19. Juni 2005

Sehübung

Aus dem Roman "Hitze" von Ralf Rothmann (Frankfurt: Suhrkamp, 2005, S. 212f.):

"Man sieht immer weniger. Man wird blind von all dem Augenmüll."

Sie drehte sich um. "Was meinst du?"

Auf einer Brust der Abdruck seiner Hemdknöpfe, und sie biß sich auf die Unterlippe, zog die Haut etwas nach innen und betastete den toten Fisch mit den Zehen. Die Nägel waren klar lackiert. DeLoo zeigte zum Ufer.

"Schau da hin.
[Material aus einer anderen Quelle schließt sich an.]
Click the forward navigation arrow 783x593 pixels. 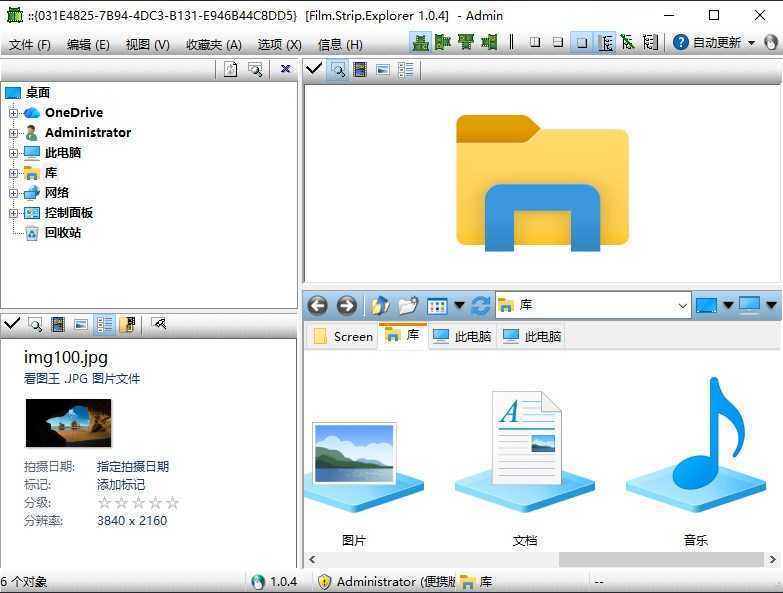(x=346, y=305)
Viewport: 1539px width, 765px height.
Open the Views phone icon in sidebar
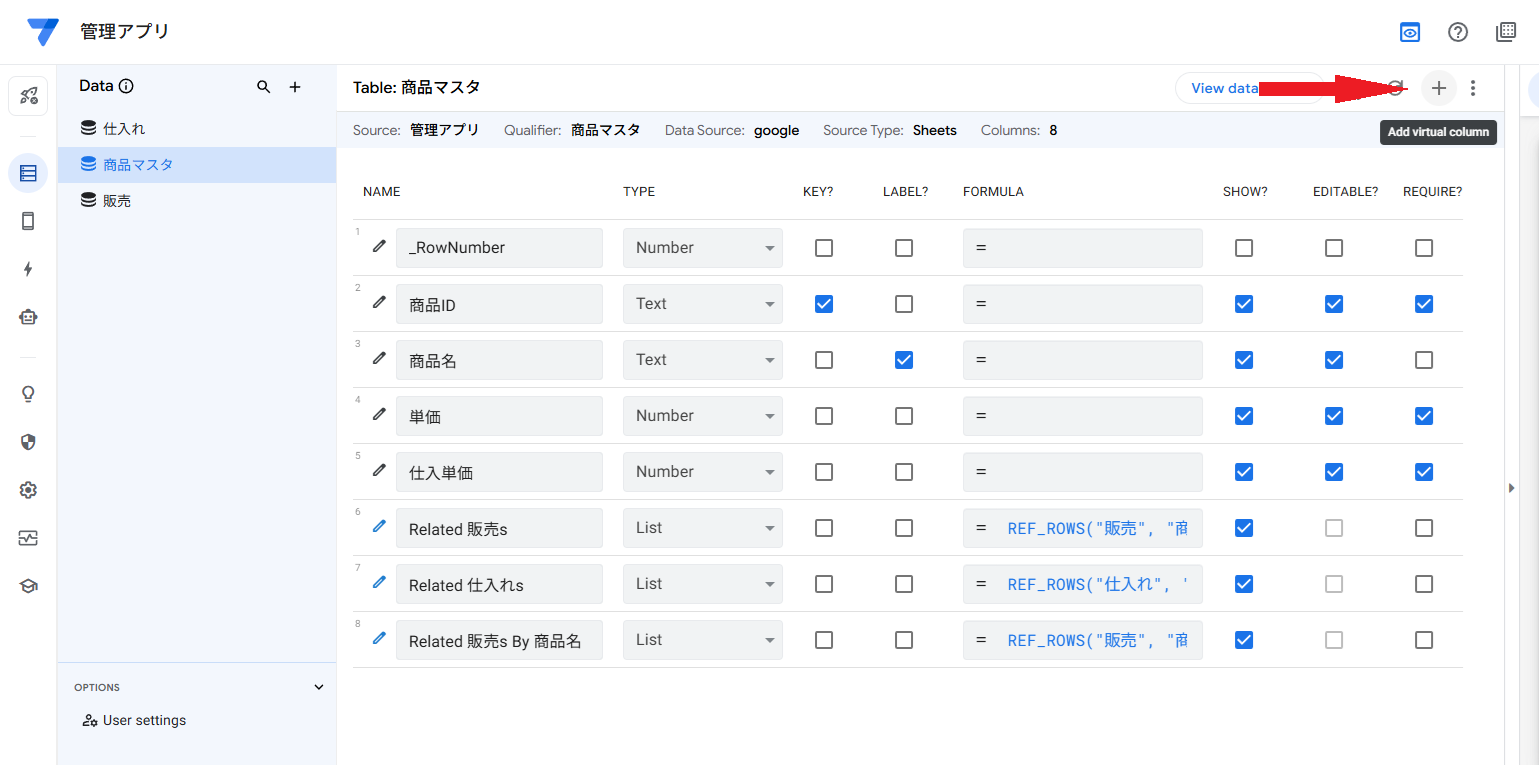click(28, 221)
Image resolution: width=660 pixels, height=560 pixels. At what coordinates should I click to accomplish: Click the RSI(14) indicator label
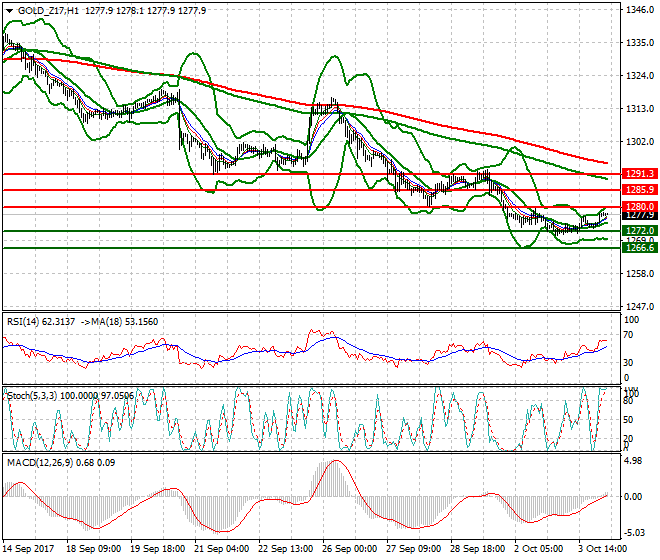tap(27, 321)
Was siehst du neben dem Steg?"

"Dort? Eine Blume."

"Genauer."

"Eine schlanke blaue Blume mit gelben Fäden. Eine Art Iris, oder so."
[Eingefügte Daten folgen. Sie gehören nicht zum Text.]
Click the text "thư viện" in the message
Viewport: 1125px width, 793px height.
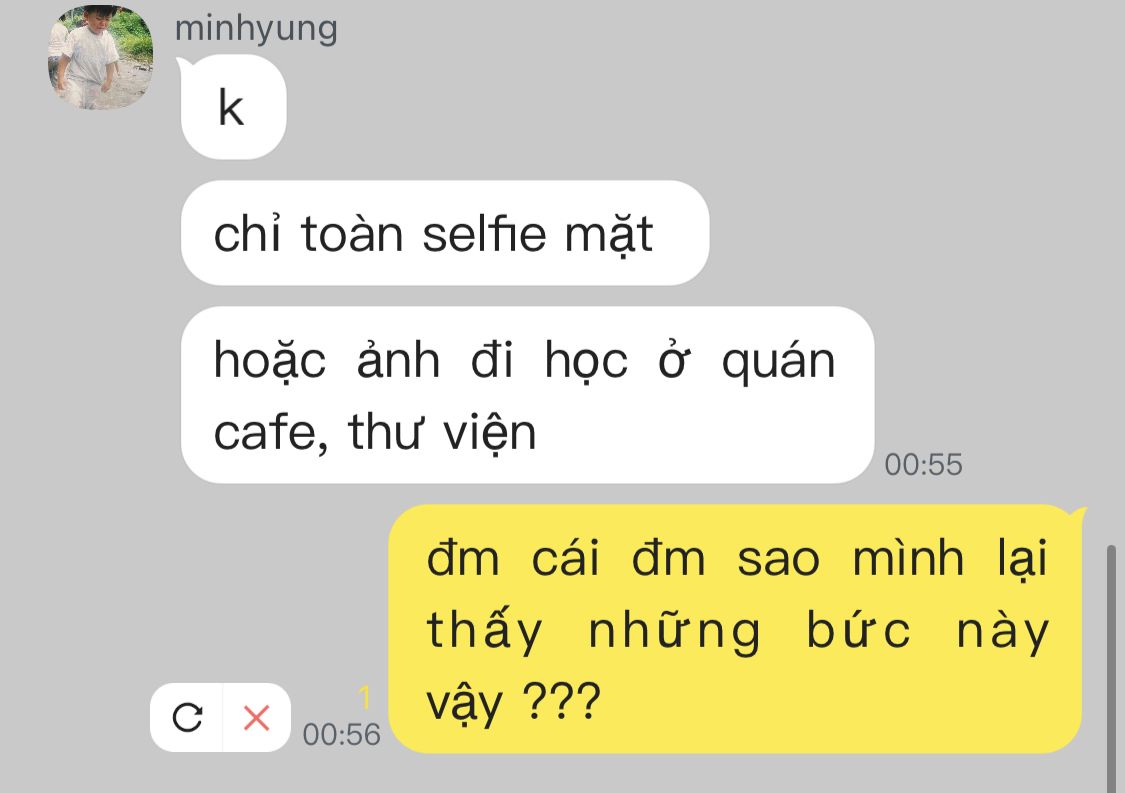click(442, 432)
Er nickte. "Eine Wasserlilie. Und jetzt schau sie noch mal an und denke: Das ist keine Blume, keine Lilie. Das sind nicht die Farben Gelb und Blau. Und das dahinter ist kein See, kein Schilf, kein Waldrand und hat auch nicht die Farbe Grün ... Na los, sags dir! Innig."

Sie runzelte kurz die Brauen, doch dann bewegte sie die Lippen, als memorierte sie das gerade Gehörte. Dabei sah sie still zum Ufer; ihre Pupillen wurden größer, die Nasenflügel zuckten. Und plötzlich durchschauerte sie etwas, ganz leicht nur, doch in der Halsdrube und an den Brustansätzen veränderte sich die Haut wie nach einer Berührung. Sie kniff die Lider zusammen, schüttelte sich.

"Uh! Das ist aber unheimlich, oder? Als hätte das alles plötzlich eine Stimme."

Er nickte, riß einen Grashalm aus, kaute darauf herum. "Das meinte ich. Jetzt hast du wirklich gesehen. Bilder oder Wörter können vielleicht einiges beleuchten. Aber irgendwann verstellen sie es auch. Lampenschirme, durch die kein Licht dringt."